The 2008 champion and runner-up last year hardly raised a sweat in trouncing the 21-year-old 6-0, 6-0 and has now won won 24 games in a row after also scoring a rare whitewash against her first round opponent.
It is a feat that hasn't been achieved by a woman at a Grand Slam since Wendy Turnbull at the Australian Open in 1985, but Sharapova said she was only interested in winning.
"It's not really the statistic I want to be known for. I want to be known for winning Grand Slam titles, not that I won two matches 6-0, 6-0," she said.
"You know, I'm just happy that I won the match and I get to go through and I'm in the next round."
Doi, ranked 97, was always going to struggle and appeared to be overawed by the occasion, having no answers to Sharapova's power and precision shot-making.
There was little the Japanese, in her first Australian Open, could do but learn a lesson as the Russian bagged the first set in just 23 minutes, and it was more of the same in the 24-minute second.
"I didn't know too much about my opponent; just knew she was a few inches shorter than I was," Sharapova said.
"But it's always tough, especially when you're up a set and a couple of breaks, to keep that momentum. I really forced myself to concentrate and just get the job done today."
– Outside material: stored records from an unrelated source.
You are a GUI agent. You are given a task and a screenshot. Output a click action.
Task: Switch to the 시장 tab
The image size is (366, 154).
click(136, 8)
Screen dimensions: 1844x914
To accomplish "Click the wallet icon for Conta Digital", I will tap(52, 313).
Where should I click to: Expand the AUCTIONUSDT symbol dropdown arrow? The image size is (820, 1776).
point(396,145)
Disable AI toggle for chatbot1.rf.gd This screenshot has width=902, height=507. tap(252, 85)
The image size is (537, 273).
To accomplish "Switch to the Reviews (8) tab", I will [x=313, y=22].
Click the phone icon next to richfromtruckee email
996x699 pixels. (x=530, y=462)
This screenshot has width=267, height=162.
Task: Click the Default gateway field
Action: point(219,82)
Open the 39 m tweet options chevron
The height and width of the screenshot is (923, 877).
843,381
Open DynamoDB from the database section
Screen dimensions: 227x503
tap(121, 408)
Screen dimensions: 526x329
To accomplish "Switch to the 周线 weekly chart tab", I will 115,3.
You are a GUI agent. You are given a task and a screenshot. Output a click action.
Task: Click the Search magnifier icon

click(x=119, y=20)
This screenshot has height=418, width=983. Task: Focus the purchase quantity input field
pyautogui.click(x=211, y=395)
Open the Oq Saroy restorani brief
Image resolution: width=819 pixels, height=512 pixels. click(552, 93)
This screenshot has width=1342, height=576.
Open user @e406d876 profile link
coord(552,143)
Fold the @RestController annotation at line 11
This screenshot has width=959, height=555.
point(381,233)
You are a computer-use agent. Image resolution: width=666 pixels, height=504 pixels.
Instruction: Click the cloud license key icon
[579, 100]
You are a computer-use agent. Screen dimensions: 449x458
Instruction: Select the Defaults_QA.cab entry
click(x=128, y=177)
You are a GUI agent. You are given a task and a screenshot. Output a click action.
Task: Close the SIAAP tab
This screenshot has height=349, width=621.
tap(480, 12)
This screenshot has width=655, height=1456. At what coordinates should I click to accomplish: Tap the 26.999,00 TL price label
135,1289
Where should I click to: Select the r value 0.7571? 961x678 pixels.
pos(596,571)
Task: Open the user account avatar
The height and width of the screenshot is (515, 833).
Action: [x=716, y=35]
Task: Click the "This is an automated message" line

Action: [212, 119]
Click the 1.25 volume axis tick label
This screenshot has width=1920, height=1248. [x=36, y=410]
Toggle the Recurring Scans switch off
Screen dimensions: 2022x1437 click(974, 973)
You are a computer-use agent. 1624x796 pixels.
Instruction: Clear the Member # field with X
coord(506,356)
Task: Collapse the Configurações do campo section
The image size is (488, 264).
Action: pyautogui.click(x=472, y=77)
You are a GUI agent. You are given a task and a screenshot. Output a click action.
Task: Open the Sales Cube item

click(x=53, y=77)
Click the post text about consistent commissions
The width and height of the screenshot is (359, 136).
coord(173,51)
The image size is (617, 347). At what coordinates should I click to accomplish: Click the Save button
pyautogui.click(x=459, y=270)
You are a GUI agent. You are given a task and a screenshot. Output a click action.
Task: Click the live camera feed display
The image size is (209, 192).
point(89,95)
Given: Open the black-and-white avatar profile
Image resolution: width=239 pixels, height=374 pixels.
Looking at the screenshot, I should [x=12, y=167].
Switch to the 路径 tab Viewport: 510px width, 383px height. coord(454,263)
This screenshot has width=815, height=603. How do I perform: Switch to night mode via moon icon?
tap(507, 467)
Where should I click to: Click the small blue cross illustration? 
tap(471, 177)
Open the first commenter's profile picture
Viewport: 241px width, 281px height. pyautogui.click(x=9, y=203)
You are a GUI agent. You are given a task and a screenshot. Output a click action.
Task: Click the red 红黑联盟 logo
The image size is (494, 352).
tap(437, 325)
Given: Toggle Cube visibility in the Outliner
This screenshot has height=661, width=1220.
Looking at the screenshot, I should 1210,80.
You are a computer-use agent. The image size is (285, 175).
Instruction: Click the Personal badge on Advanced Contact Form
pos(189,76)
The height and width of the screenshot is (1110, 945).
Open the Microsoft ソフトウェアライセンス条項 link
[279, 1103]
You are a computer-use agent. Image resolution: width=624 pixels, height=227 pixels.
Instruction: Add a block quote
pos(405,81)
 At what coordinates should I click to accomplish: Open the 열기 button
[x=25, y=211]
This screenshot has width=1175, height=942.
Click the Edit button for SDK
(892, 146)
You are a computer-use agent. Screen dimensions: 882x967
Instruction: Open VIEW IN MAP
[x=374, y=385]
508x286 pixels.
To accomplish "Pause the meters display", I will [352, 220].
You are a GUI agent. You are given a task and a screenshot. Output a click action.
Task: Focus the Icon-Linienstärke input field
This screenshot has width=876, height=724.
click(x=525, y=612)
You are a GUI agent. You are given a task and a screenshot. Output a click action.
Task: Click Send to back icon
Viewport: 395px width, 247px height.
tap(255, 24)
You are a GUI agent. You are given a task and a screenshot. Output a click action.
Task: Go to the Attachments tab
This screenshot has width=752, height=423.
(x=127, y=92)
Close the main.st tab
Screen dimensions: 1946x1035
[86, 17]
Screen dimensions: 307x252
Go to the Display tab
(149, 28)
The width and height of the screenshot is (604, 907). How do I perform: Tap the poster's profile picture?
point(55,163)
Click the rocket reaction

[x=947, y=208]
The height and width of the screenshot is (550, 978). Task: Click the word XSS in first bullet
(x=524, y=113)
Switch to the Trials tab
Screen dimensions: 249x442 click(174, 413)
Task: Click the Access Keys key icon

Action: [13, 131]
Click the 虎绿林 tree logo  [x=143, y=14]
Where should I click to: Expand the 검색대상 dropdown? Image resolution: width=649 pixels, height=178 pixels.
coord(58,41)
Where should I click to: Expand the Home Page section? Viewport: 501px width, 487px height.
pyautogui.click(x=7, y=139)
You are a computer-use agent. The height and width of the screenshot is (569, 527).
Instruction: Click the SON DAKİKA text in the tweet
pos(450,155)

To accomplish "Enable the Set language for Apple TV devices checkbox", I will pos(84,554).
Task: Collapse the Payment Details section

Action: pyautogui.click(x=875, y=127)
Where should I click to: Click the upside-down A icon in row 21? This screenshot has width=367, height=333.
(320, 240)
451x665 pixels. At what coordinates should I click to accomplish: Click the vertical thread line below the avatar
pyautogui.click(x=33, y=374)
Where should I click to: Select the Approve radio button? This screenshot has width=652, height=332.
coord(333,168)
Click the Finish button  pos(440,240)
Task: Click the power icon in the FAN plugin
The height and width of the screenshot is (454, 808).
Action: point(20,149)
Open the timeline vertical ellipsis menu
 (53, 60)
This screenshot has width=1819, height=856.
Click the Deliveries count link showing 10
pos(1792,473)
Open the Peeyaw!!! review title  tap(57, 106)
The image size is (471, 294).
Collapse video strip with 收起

Asked if there was a temptation to take her foot off the pedal when winning so easily, she replied: "No.
"I mean, my focus is always on the next point and to try to win as many of them as possible.
"When you have your chances and opportunities, little doors that open up, you try to take them.
"Without looking at the scoreboard, I don't want anyone to know what score it is on the scoreboard just by looking at my face or my attitude. I try to play every single point like I really need to win it."
Playing in her 10th campaign at Melbourne Park, she is looking to avenge the humbling she was dealt by Victoria Azarenka in the final last year, when she was thrashed 6-3, 6-0 in just 82 minutes.
Sharapova now faces the tantalising prospect of a third round clash with seven-time Grand Slam winner Venus Williams, who was playing in an evening match.
"There are certainly no secrets coming into that match-up. We've played against each other many times," she said.